The case of the US veterans was also dismissed on the grounds that the chemical companies were protected from suit under the government contractor defense. This defense extends the shield of immunity which the state has under "sovereign immunity" to contractors who provide products to the government as long as they disclose to the government information about the dangers of the product. The US veterans claimed the chemical companies did not disclose what they knew about the dangers of dioxin to the government.

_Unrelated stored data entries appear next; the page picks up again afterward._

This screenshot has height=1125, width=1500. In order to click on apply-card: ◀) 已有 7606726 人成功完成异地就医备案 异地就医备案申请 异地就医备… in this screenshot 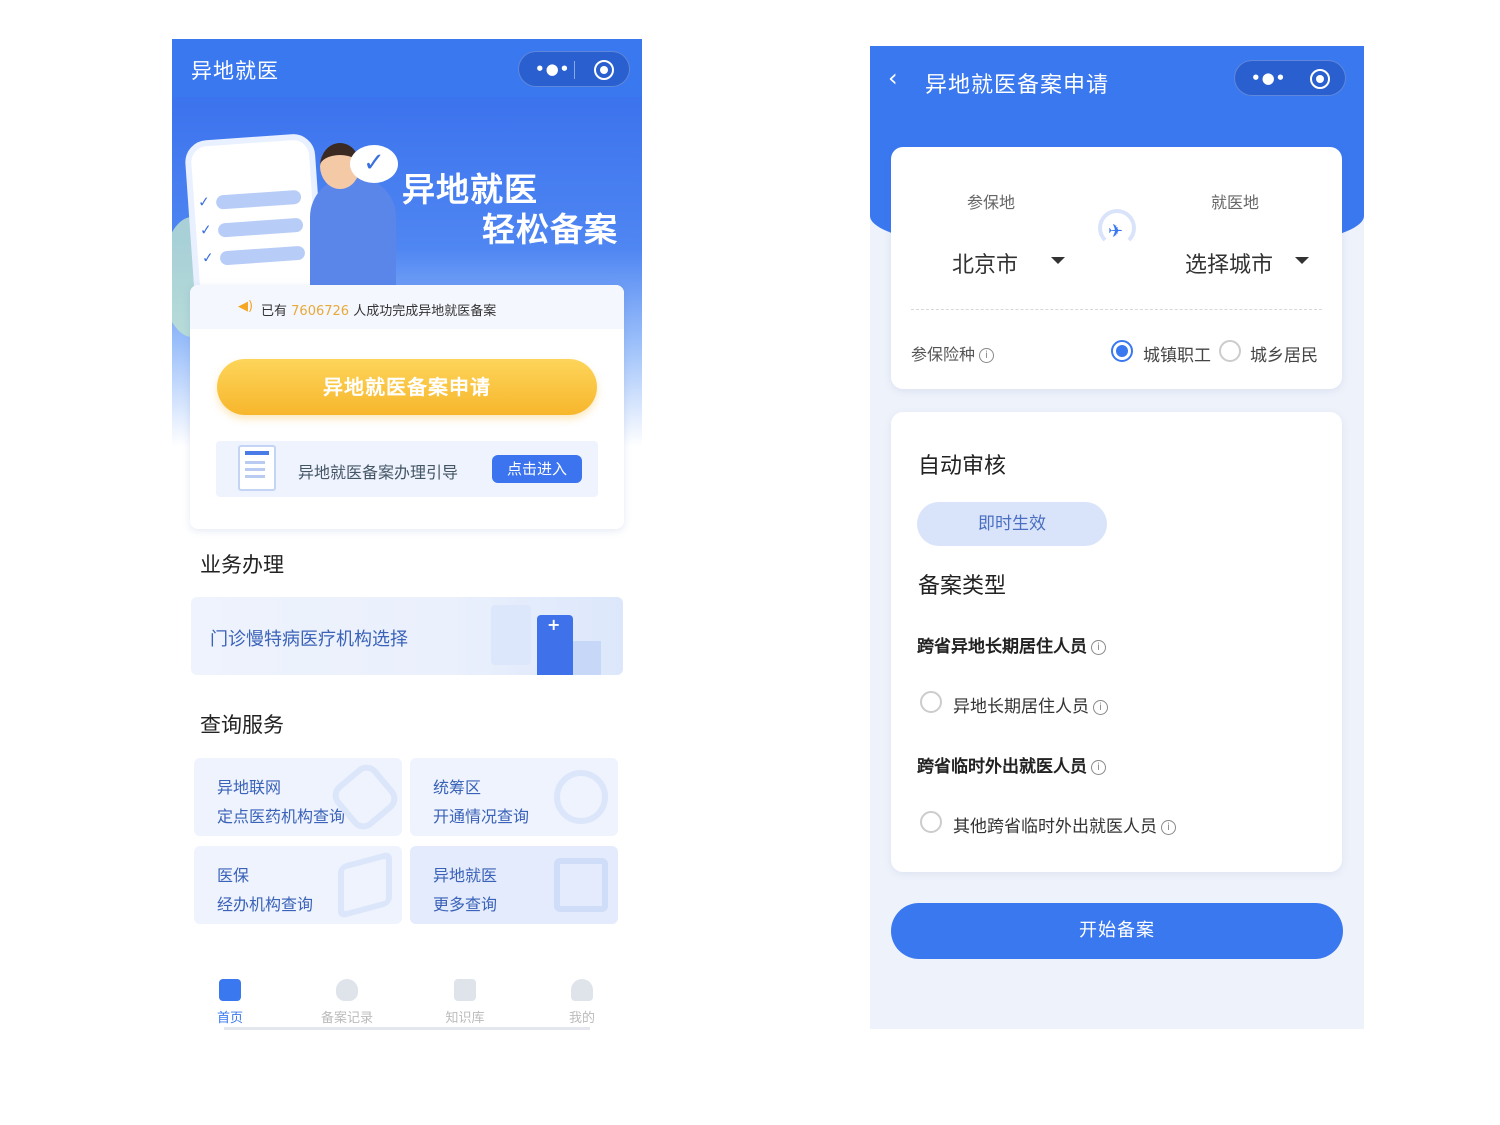, I will do `click(407, 407)`.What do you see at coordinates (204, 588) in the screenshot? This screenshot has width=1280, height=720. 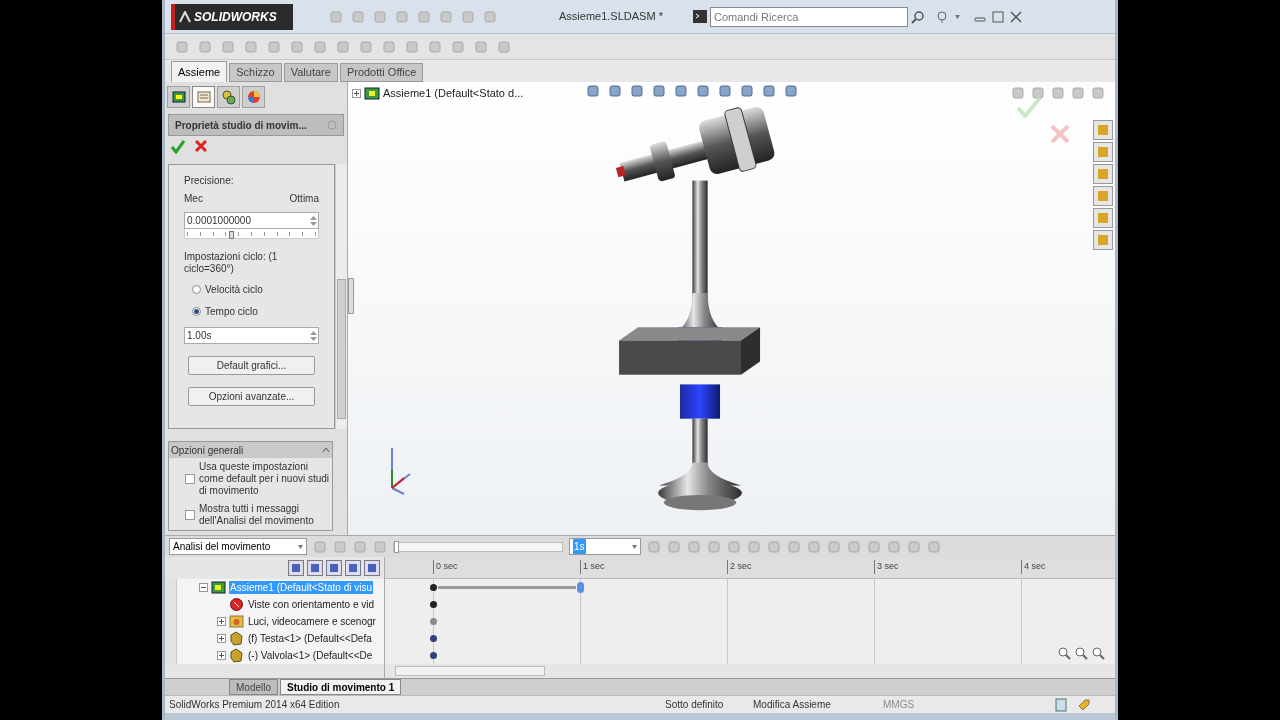 I see `collapse-box-icon` at bounding box center [204, 588].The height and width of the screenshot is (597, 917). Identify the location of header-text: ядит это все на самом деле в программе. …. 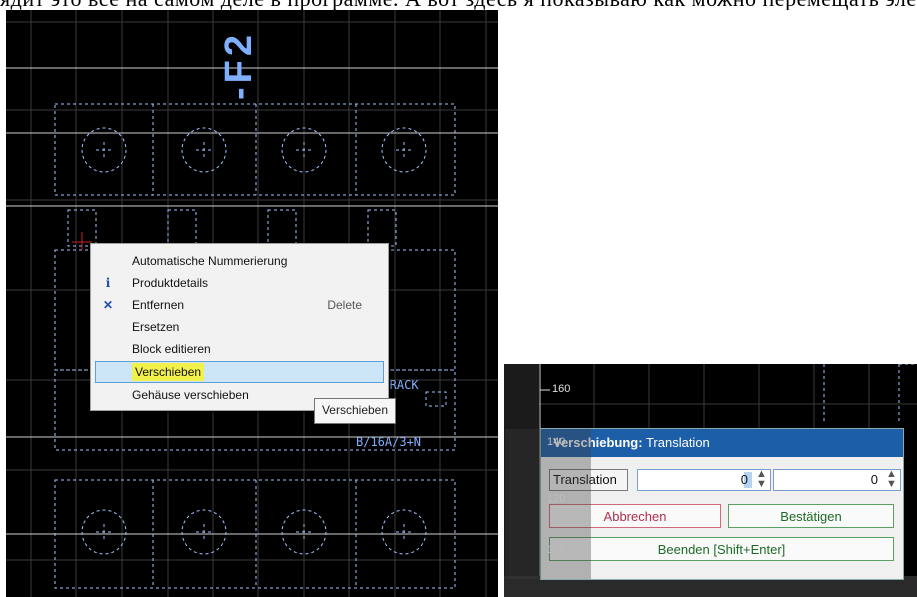
(458, 5).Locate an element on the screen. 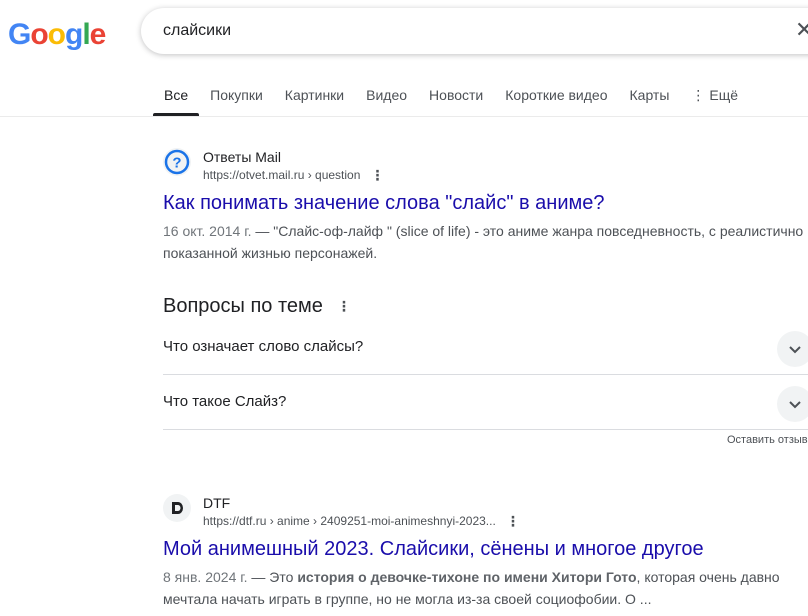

The Vietnamese plaintiffs relied on the arguments made by the US veterans to support their domestic law claims so that the loss in front of Judge Weinstein and the court of appeals by the US veterans applied to the Vietnamese plaintiffs as well

All of the The court documents up to the most recent decision of the U.S court of appeals for the second circuit are located on the website of the Fund for Reconciliation and Development, www.ffrd.org.

While this case has been pending the mass movement to educate the public of the legacy of the use of these chemical weapons has proceeded apace. In the US the IADL and NLG cooperate with the Vietnam Agent Orange Relief and Responsibility Campaign, (VAORRC) which is a coalition of many community and veterans groups, primarily Veterans for Peace (VFP). Their website is www.vn-agentorange.org. The IADL also cooperates with the War Legacies project of the Fund for Reconciliation and Development which is raising funds directly for the victims.

On June 18, 2007, the date of the oral argument in the court of appeals, the IADL sponsored a day of solidarity with the Vietnamese victims of Agent Orange. On that day around the world, IADL affiliates issued statements calling for support for the Vietnamese victims of agent orange.